In an article that sounds more like it came from a science fiction novel than the Journal of the American Medical Association, researchers report on a new technology that could actually make education unnecessary. Scientists have had early success with implanting a retinal chip that projects information to the front of a user's visual field. Originally, the chip would only display information sent remotely from a related device. The idea was for the chip to act sort of like a tele-prompter, projecting information out in front of someone for them to read or respond to. It could be used for GPS information or even by speech-makers. That part of the technology is several years old, though. The new breakthrough is that researchers have now discovered a way to link the chip remotely to an Internet feed which will respond to requests in the user's brain.
Again, this sounds like science fiction, but it's not as fantastic as it sounds.
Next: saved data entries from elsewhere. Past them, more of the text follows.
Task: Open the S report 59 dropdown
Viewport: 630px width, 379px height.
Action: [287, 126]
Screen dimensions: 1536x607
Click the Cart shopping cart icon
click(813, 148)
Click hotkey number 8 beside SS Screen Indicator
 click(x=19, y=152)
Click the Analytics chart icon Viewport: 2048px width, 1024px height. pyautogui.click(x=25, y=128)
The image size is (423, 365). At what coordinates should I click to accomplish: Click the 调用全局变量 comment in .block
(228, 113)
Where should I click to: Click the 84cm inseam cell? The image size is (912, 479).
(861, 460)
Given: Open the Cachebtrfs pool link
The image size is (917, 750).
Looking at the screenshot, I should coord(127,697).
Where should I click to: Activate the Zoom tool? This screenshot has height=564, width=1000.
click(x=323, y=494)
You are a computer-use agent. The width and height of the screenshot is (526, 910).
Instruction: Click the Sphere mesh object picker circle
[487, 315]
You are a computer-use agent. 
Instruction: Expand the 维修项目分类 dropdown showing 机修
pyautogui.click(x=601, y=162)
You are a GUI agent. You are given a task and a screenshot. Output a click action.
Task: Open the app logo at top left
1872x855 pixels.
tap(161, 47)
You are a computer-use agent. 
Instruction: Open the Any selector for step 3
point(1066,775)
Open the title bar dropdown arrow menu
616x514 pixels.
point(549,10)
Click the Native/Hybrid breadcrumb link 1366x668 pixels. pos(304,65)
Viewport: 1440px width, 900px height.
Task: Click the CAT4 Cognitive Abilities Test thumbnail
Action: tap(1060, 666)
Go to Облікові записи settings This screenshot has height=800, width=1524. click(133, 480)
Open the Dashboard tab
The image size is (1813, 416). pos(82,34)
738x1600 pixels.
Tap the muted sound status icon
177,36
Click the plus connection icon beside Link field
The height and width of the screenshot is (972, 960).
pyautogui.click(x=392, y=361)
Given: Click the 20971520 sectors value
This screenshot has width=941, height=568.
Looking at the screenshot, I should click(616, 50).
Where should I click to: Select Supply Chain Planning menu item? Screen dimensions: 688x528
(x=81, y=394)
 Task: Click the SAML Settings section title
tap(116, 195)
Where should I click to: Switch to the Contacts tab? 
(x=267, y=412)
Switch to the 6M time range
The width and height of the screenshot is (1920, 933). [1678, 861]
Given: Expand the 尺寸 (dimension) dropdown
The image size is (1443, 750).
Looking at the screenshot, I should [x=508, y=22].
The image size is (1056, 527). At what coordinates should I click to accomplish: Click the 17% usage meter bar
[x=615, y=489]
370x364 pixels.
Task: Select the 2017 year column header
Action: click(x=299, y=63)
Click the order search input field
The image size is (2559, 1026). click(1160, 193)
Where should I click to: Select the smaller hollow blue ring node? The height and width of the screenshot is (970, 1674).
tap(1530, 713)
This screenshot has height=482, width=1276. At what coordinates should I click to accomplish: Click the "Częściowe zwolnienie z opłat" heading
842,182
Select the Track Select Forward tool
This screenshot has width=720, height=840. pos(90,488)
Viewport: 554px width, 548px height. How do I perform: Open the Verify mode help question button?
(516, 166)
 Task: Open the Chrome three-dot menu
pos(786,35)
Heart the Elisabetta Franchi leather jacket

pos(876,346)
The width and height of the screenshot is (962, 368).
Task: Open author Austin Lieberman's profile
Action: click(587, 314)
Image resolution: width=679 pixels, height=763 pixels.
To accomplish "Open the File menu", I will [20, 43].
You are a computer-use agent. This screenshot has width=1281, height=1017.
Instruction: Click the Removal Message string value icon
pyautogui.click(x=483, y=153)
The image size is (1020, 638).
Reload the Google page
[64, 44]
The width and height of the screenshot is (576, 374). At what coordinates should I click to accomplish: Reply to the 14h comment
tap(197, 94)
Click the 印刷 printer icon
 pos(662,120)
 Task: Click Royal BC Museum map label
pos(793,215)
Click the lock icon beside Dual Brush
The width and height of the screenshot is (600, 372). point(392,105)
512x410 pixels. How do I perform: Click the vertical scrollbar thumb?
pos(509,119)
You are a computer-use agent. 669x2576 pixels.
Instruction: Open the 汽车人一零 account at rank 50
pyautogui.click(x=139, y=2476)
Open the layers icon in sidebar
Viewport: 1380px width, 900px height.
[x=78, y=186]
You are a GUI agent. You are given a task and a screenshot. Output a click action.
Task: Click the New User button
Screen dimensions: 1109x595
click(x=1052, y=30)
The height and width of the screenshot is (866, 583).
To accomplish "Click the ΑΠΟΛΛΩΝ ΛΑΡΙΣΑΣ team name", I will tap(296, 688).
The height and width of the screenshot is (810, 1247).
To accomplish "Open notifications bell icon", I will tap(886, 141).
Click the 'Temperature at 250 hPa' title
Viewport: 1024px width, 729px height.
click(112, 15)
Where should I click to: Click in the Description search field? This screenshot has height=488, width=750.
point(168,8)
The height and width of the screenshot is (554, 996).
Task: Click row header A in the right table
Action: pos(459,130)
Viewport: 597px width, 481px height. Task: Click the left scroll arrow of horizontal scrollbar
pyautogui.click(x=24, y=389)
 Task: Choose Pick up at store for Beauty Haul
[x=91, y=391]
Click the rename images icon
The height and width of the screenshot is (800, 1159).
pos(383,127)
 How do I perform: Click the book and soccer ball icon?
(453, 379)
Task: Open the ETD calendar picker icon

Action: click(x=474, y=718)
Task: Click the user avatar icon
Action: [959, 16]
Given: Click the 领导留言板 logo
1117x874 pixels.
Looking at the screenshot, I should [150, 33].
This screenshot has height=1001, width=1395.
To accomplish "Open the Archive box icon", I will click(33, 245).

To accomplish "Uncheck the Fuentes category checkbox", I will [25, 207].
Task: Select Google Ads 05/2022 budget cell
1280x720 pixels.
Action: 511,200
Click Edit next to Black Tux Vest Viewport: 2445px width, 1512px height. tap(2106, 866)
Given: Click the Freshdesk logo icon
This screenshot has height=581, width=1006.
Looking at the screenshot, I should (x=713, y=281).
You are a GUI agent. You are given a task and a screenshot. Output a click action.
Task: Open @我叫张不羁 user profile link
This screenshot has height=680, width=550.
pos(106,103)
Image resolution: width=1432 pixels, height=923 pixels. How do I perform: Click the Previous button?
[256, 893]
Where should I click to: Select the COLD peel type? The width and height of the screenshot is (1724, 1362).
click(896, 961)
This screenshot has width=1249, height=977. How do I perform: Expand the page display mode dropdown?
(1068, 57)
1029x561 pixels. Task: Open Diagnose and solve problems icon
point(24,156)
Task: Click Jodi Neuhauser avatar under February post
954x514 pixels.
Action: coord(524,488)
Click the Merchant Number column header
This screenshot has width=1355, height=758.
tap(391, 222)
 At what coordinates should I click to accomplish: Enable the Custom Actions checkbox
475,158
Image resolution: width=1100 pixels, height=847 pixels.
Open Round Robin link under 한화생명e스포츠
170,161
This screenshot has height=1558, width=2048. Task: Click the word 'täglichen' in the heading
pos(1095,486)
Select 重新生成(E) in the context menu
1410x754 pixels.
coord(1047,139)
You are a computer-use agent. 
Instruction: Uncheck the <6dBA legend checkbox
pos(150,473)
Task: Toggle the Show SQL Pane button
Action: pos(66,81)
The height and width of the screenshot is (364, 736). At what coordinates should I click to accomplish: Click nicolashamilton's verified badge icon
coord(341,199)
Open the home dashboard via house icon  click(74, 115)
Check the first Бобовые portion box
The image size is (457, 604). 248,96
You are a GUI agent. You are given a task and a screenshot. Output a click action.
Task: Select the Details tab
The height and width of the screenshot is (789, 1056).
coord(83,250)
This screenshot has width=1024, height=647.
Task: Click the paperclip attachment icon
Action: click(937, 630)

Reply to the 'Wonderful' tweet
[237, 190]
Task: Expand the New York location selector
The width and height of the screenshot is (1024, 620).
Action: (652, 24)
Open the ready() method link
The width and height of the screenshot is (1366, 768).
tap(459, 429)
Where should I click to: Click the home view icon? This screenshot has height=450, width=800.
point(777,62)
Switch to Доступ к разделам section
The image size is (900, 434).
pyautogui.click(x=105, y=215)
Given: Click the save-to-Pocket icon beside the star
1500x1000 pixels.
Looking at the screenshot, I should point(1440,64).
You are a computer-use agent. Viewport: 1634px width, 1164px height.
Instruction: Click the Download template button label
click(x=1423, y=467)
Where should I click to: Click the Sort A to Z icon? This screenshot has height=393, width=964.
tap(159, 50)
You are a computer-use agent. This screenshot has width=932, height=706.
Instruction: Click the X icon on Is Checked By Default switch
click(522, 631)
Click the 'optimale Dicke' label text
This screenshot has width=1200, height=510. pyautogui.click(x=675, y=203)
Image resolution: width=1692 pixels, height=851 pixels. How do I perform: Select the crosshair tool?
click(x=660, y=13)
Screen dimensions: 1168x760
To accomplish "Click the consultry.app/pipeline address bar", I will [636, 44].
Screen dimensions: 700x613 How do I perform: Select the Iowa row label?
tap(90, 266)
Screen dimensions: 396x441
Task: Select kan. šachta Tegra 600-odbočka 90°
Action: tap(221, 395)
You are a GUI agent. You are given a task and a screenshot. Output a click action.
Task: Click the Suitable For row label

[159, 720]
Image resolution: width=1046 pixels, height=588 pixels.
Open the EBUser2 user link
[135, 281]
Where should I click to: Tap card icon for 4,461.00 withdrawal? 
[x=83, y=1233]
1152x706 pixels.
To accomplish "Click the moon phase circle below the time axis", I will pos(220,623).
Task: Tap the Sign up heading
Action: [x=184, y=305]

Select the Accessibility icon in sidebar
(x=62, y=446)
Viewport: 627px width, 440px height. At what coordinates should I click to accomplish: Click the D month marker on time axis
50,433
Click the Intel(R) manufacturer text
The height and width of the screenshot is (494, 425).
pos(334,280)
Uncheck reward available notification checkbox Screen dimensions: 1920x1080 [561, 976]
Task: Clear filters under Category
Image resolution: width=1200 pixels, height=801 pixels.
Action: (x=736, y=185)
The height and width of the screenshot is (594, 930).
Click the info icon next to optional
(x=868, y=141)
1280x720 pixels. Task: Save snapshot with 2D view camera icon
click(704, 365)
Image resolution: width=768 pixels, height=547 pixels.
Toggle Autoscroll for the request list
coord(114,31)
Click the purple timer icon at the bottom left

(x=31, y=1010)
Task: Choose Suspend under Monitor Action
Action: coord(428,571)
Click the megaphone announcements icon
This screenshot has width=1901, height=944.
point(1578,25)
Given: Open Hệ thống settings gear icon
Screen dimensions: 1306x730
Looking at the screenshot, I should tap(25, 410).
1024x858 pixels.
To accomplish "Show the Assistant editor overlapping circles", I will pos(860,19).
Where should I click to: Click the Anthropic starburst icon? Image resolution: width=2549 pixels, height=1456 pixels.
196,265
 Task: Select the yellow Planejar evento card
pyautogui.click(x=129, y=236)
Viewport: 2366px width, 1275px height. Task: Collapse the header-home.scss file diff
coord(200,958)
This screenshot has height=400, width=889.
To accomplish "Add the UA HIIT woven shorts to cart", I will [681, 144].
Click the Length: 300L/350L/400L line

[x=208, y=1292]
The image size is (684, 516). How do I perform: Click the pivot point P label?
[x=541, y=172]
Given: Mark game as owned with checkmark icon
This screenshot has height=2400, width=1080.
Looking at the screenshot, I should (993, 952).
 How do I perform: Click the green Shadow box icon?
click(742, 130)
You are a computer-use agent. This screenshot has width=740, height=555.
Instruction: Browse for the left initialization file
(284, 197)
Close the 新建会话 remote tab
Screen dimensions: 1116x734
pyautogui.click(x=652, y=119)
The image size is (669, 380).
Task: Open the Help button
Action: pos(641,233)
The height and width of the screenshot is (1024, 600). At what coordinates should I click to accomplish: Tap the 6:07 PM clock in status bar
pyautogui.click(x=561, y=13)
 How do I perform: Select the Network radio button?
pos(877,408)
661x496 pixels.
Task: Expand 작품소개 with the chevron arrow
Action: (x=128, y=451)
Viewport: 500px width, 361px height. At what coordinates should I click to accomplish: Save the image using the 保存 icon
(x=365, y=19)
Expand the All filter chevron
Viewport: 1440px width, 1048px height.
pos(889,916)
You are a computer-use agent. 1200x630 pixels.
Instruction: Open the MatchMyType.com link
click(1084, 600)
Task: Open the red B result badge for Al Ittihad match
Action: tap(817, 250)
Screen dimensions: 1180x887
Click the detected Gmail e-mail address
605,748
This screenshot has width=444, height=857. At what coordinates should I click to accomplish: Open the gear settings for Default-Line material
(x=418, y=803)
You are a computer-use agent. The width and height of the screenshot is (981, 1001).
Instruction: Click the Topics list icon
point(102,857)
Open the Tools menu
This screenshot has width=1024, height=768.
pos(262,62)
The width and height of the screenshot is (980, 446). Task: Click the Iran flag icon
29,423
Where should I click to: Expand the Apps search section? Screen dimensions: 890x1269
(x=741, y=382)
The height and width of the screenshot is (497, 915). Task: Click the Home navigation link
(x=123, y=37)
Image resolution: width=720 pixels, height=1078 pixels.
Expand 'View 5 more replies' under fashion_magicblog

The "commands" it receives from the brain are actually in the form of electrical impulse patterns. The chip has to be "trained" just like voice recognition software. So the chip learns over time how to determine what the user is requesting based on the pattern of impulses sent from the brain. Right now, in the early stages, it only works with (are you ready for this?) Wikipedia. Obviously, however, the hope is that users will eventually have access to the entire body of information on the Internet.
So that raises the question: Are our days as professors numbered? What's the point of a legal education if anyone can immediately call up the answer to a legal question and rattle it off in court? Will lawyers eventually just be actors? Will law professors just be acting coaches?
It sounds like knowledge is actually on its way to becoming obsolete.